Work to complete
If a line below falls between the line with "Where should I" and the line with "Instruction: Click the Expires column header", or is one of those two, output it exactly; output nothing else and no pictures.

Exercise data
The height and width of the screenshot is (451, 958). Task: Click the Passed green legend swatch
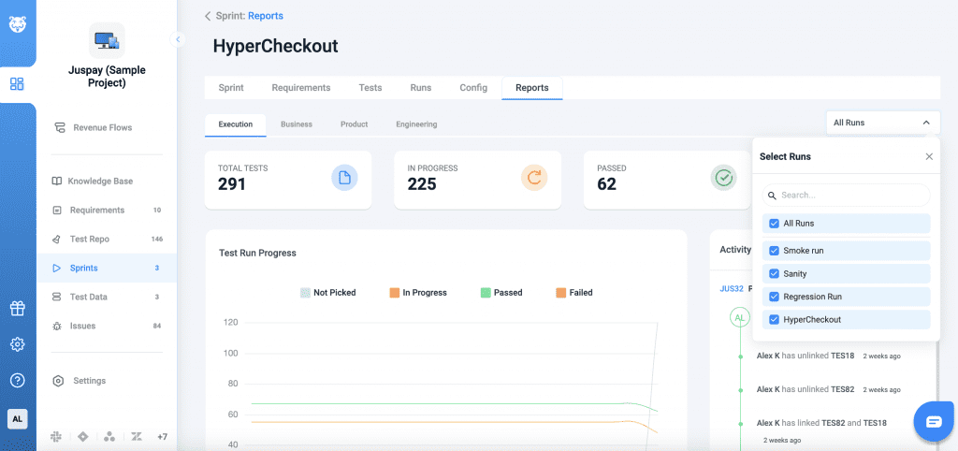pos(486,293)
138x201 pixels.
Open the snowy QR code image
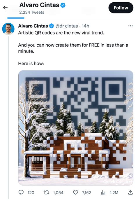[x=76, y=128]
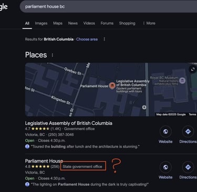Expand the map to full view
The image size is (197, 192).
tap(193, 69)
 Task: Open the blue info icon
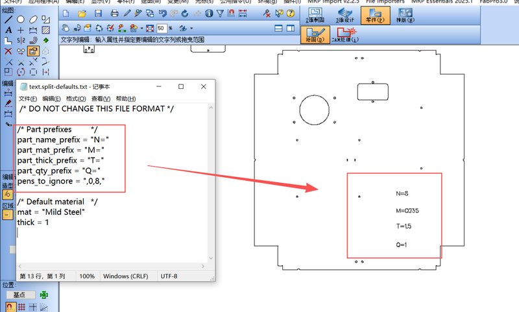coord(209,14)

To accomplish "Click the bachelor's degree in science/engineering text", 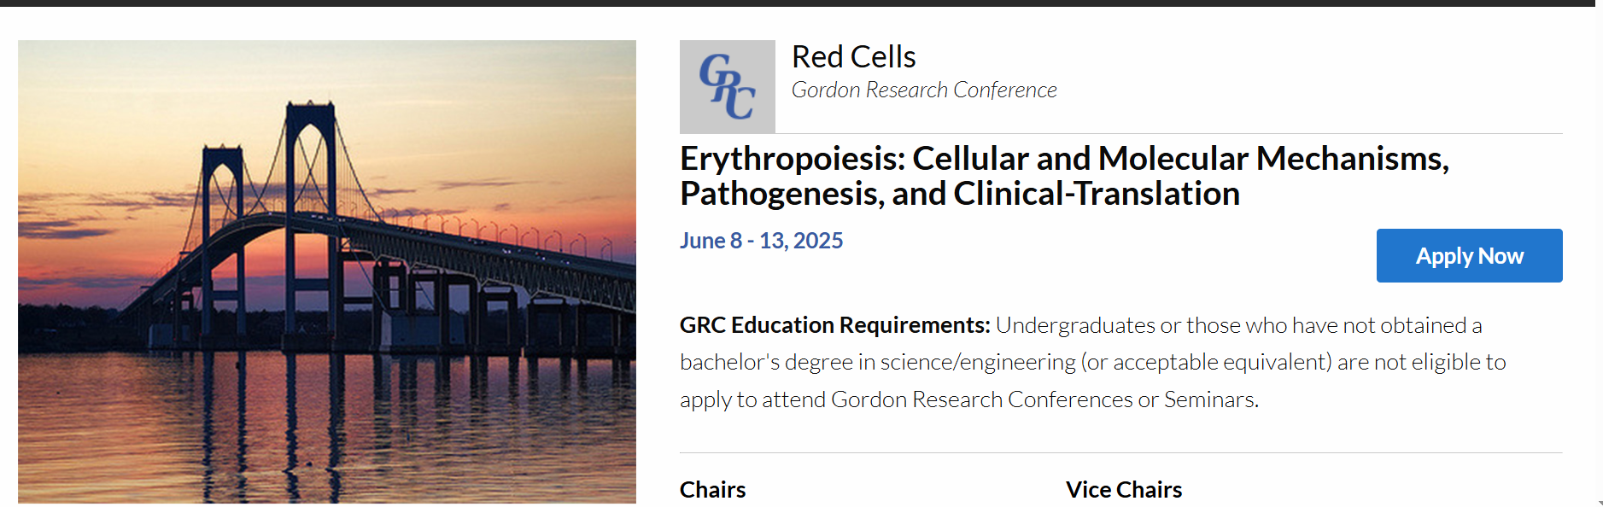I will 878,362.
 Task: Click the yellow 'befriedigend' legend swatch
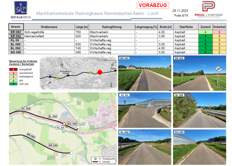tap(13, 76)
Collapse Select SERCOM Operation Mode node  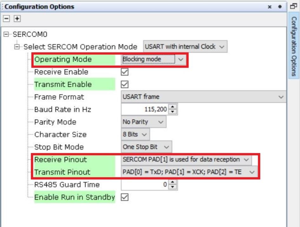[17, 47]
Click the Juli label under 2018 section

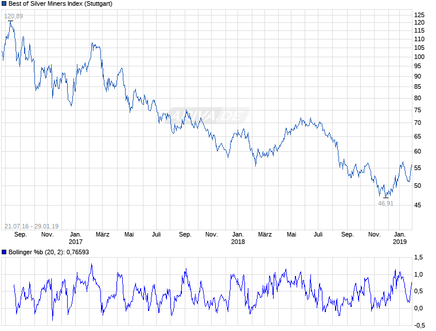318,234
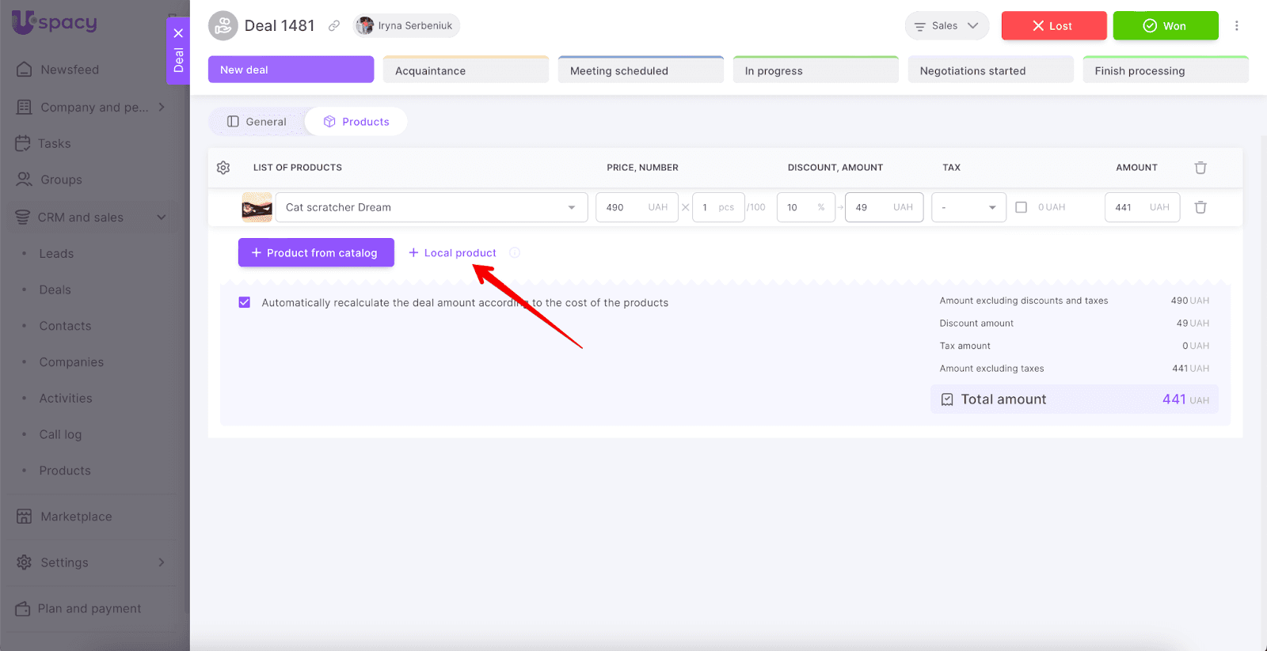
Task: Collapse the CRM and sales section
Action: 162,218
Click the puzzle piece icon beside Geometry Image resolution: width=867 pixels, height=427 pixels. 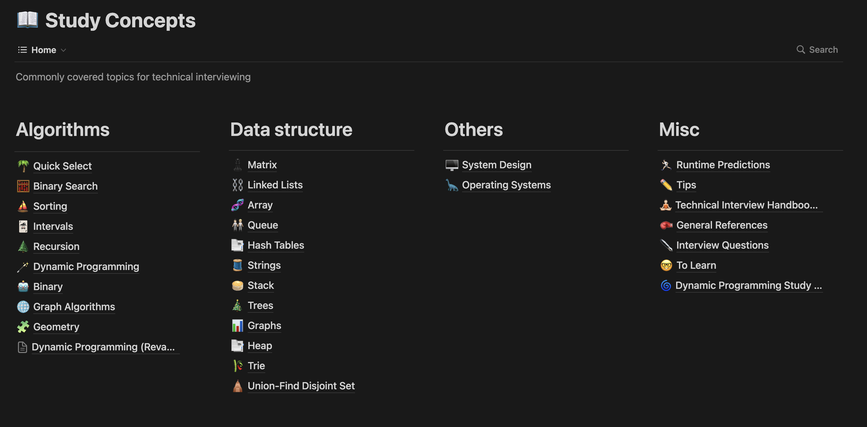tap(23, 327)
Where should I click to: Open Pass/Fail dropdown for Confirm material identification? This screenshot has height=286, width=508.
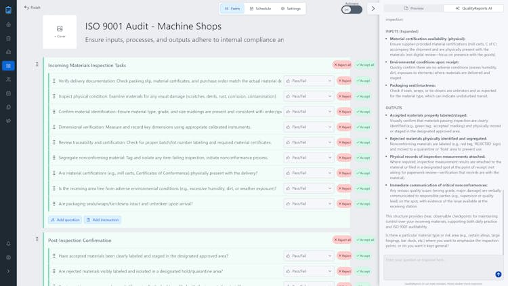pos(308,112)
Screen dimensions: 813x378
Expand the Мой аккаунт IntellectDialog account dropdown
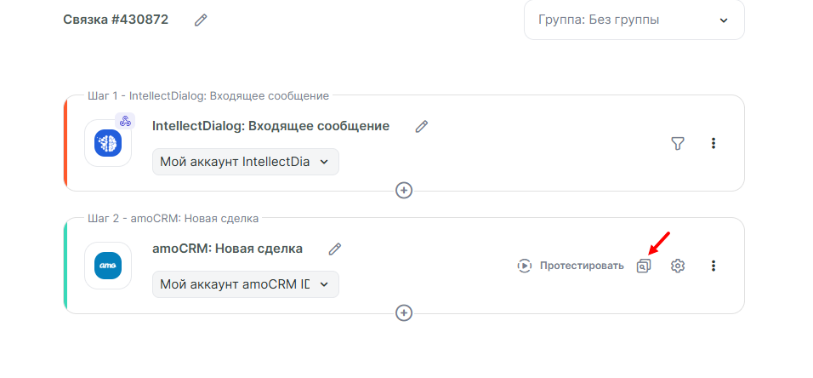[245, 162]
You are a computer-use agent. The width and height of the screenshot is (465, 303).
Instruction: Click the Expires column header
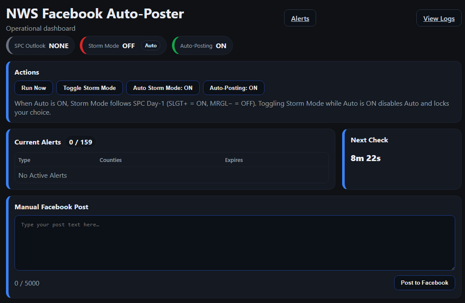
==
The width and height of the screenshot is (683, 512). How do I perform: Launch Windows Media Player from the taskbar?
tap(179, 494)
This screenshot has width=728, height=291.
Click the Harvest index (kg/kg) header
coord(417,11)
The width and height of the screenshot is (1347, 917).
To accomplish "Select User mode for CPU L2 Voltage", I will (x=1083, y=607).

Answer for the task
Where should I click to: Open Pass/Fail dropdown for Confirm material identification? This screenshot has height=286, width=508.
pos(308,112)
Screen dimensions: 813x378
Expand the Мой аккаунт IntellectDialog account dropdown
[245, 162]
You are a computer-use agent. The width and height of the screenshot is (465, 303).
Instruction: Click the Expires column header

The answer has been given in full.